The Editors: Your chapter on the Trump administration’s rhetoric of transparency looks at the authentication of conspiracy theories like Pizzagate and the new face of “fake news.” How did Trump give the illusion of transparency?

Elizabeth Losh: Trump didn’t directly connect himself to Pizzagate (although he definitely benefitted from its successor and close relative QAnon), but I use Pizzagate as a way to understand how Trump used other “gate” conspiracy theories to mobilize his supporters and how he weaponized fake news more generally by constantly calling for more transparency. Hacktivist organizations supposedly founded for transparency, such as Wikileaks, were important enablers, but other nonhierarchical knowledge networks like Wikipedia also played a role.

The Editors: You write that after looking closely at the digital documents in Pizzagate’s “constellation of fictions,” you believe there is more to the story than deranged internet conspiracy thinking that can be easily dismissed. Can you explain?

Elizabeth Losh: Although their findings may be factually untrue, people who believe in conspiracy theories are rarely dissuaded by the corrective approach, in which lies are supposed to be rebutted with truth. This is because people feel that they gain emotional and practical support by being part of a knowledge-sharing community. Although it might seem counterintuitive, these communities often feel that they have lots of checks and balances in place to avoid propagating misinformation. When you actually look at hundreds of postings, what you see is lots of explanation, vetting, deliberation, and debate (alongside lots of memes, of course). They see themselves as gatekeepers — even if they also complain about gatekeepers. The problem is that the internet rewards authorization rather than authority, authentication rather than authenticity, verification rather than veracity. In other words, algorithms are distorting the whole human knowledge system.

The Editors: Looking forward now, how do you see the Biden administration engaging in digital democracy? What might we be on the lookout for as the 2024 election cycle approaches?

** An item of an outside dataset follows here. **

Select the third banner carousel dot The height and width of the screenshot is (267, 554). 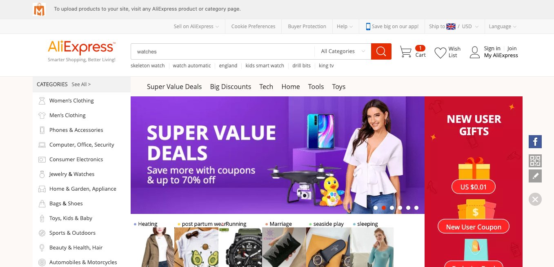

Elizabeth Losh: I thought Biden was smart not to lean into the technology that Obama embraced so uncritically. Key Trump voters in the rustbelt and rural areas were repelled by the idea that the economy would be run by tech workers, algorithms, and robots. Those who didn’t accept the results of the 2020 elections still feel that way: They blame electronic voting machines and smart home thermostats for nullifying their votes.

My book argues that identity politics will continue to be important in determining who controls the American government and that attitudes about race, gender, and class are deeply connected with attitudes about technology. If we have choices other than Trump and Biden in the next race, that’s what I will be looking for. After all, Obama promoted himself as representing a particular kind of postracial masculinity, and he did so in his performances with technology that were documented by his very skilled and social media savvy photographer Pete Souza. Hillary Clinton’s campaign was doomed not only because of her use of technology or because she was a woman, but because of attitudes about digital privacy that were deeply gendered. How candidates work with their repertoire of digital platforms and practices will still depend on their gender, race, and class.